**WHAT TO DO**
The response should consist of the records that follow, printed exactly.

[Collected data]
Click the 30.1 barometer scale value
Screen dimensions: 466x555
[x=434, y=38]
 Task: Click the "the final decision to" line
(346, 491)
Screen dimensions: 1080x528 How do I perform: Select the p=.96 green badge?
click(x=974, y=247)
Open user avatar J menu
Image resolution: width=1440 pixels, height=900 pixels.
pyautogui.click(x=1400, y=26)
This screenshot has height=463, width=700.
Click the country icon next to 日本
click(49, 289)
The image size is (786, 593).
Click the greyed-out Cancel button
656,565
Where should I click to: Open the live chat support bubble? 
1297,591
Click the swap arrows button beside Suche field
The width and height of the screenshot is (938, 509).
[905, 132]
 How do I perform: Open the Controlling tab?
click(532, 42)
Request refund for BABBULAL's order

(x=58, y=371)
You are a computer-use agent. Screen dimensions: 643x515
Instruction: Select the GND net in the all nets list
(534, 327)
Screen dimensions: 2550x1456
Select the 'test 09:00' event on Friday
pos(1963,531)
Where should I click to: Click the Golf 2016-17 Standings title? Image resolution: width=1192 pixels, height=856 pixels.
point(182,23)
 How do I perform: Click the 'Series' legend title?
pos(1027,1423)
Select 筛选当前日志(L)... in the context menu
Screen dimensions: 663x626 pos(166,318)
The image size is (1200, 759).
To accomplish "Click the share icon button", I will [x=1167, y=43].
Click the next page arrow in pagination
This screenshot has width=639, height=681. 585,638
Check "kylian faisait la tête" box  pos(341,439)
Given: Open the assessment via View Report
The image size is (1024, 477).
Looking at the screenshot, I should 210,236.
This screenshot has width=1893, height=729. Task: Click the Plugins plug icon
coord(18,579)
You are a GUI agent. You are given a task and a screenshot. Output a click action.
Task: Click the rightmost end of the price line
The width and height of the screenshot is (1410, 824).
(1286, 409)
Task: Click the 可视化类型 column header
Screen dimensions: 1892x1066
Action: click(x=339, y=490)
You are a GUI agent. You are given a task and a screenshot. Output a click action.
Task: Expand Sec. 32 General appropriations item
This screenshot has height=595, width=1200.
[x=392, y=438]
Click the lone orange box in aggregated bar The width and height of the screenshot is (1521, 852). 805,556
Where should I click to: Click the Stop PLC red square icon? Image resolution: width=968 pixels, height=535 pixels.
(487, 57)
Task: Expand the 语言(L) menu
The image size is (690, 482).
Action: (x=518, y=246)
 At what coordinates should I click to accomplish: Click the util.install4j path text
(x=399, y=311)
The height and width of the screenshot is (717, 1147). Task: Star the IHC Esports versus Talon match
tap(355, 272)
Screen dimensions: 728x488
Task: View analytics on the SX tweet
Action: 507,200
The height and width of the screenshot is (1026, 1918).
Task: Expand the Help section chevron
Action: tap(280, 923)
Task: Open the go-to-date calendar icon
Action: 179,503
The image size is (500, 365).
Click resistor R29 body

**ANSWER FOR THE TASK**
Click the 30.1 barometer scale value
Screen dimensions: 466x555
[x=434, y=38]
 Task: Click the "the final decision to" line
(346, 491)
Screen dimensions: 1080x528 How do I perform: Select the p=.96 green badge?
click(x=974, y=247)
Open user avatar J menu
Image resolution: width=1440 pixels, height=900 pixels.
pyautogui.click(x=1400, y=26)
This screenshot has height=463, width=700.
Click the country icon next to 日本
click(49, 289)
The image size is (786, 593).
Click the greyed-out Cancel button
656,565
Where should I click to: Open the live chat support bubble? 
1297,591
Click the swap arrows button beside Suche field
The width and height of the screenshot is (938, 509).
[905, 132]
 How do I perform: Open the Controlling tab?
click(532, 42)
Request refund for BABBULAL's order

(x=58, y=371)
You are a computer-use agent. Screen dimensions: 643x515
Instruction: Select the GND net in the all nets list
(534, 327)
Screen dimensions: 2550x1456
Select the 'test 09:00' event on Friday
pos(1963,531)
Where should I click to: Click the Golf 2016-17 Standings title? Image resolution: width=1192 pixels, height=856 pixels.
point(182,23)
 How do I perform: Click the 'Series' legend title?
pos(1027,1423)
Select 筛选当前日志(L)... in the context menu
Screen dimensions: 663x626 pos(166,318)
The image size is (1200, 759).
To accomplish "Click the share icon button", I will [x=1167, y=43].
Click the next page arrow in pagination
This screenshot has width=639, height=681. 585,638
Check "kylian faisait la tête" box  pos(341,439)
Given: Open the assessment via View Report
The image size is (1024, 477).
Looking at the screenshot, I should 210,236.
This screenshot has width=1893, height=729. Task: Click the Plugins plug icon
coord(18,579)
You are a GUI agent. You are given a task and a screenshot. Output a click action.
Task: Click the rightmost end of the price line
The width and height of the screenshot is (1410, 824).
(1286, 409)
Task: Click the 可视化类型 column header
Screen dimensions: 1892x1066
Action: click(x=339, y=490)
You are a GUI agent. You are given a task and a screenshot. Output a click action.
Task: Expand Sec. 32 General appropriations item
This screenshot has height=595, width=1200.
[x=392, y=438]
Click the lone orange box in aggregated bar The width and height of the screenshot is (1521, 852). 805,556
Where should I click to: Click the Stop PLC red square icon? Image resolution: width=968 pixels, height=535 pixels.
(487, 57)
Task: Expand the 语言(L) menu
The image size is (690, 482).
Action: (x=518, y=246)
 At what coordinates should I click to accomplish: Click the util.install4j path text
(x=399, y=311)
The height and width of the screenshot is (717, 1147). Task: Star the IHC Esports versus Talon match
tap(355, 272)
Screen dimensions: 728x488
Task: View analytics on the SX tweet
Action: 507,200
The height and width of the screenshot is (1026, 1918).
Task: Expand the Help section chevron
Action: tap(280, 923)
Task: Open the go-to-date calendar icon
Action: 179,503
The image size is (500, 365).
Click resistor R29 body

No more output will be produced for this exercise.